### INPUT DATA

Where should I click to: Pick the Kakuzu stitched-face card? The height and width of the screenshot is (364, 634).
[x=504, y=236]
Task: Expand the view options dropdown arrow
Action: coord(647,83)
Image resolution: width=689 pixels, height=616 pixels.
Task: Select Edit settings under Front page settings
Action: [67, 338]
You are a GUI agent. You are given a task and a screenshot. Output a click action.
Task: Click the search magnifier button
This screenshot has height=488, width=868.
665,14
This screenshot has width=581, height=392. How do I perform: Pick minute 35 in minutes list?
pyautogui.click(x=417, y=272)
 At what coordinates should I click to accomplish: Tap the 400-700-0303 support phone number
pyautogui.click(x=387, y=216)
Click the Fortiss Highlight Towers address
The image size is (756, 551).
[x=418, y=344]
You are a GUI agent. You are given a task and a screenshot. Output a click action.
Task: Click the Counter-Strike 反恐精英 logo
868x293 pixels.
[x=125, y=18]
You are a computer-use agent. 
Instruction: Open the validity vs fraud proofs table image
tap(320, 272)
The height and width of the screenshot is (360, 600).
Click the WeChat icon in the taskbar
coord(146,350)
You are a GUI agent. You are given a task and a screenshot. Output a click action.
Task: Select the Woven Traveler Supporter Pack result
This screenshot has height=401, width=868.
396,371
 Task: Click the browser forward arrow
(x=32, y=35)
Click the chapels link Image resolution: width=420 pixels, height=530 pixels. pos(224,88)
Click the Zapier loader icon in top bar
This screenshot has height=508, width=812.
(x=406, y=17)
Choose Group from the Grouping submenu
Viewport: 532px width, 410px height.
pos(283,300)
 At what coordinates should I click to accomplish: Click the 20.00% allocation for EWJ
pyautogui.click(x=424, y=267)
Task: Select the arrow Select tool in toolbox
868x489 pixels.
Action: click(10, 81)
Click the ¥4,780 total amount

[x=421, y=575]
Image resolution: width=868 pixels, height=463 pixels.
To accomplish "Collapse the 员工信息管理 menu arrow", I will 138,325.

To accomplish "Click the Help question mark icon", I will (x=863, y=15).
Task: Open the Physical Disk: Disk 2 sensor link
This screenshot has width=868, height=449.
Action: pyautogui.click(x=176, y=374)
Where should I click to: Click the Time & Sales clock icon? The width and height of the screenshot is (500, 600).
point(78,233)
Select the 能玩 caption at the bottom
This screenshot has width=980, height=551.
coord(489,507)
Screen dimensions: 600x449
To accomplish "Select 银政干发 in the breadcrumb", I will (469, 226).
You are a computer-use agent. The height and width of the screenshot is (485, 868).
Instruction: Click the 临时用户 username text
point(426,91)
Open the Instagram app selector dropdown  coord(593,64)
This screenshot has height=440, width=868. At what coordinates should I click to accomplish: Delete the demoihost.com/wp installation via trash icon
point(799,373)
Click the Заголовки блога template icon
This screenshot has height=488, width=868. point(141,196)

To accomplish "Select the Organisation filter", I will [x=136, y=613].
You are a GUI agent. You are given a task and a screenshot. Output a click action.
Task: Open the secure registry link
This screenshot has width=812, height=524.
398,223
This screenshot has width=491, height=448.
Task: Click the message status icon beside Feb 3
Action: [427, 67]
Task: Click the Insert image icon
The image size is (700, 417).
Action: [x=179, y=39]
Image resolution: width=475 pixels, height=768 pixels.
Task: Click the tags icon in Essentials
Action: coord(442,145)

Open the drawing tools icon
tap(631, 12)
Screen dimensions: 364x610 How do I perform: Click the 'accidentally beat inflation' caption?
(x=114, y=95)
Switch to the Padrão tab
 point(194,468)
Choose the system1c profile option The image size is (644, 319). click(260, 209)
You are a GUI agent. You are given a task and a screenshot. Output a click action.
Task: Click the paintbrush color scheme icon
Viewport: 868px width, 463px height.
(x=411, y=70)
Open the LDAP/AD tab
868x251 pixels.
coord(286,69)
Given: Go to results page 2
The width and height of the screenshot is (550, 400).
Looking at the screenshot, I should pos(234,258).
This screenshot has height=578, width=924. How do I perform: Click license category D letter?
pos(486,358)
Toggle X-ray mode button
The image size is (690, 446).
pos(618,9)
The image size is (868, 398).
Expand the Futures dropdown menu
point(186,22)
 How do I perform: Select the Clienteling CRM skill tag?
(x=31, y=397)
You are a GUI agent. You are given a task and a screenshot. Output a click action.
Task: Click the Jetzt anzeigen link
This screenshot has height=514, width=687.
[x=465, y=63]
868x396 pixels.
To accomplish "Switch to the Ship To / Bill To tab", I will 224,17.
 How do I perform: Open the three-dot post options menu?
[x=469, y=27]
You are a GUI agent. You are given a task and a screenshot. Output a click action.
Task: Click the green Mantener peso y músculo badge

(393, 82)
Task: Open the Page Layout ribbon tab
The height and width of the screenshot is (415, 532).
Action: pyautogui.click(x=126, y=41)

######

Only the number is wanted: how many lines in the listing contain the word "will"?

▶ [SOLVED EXERCISE]: 5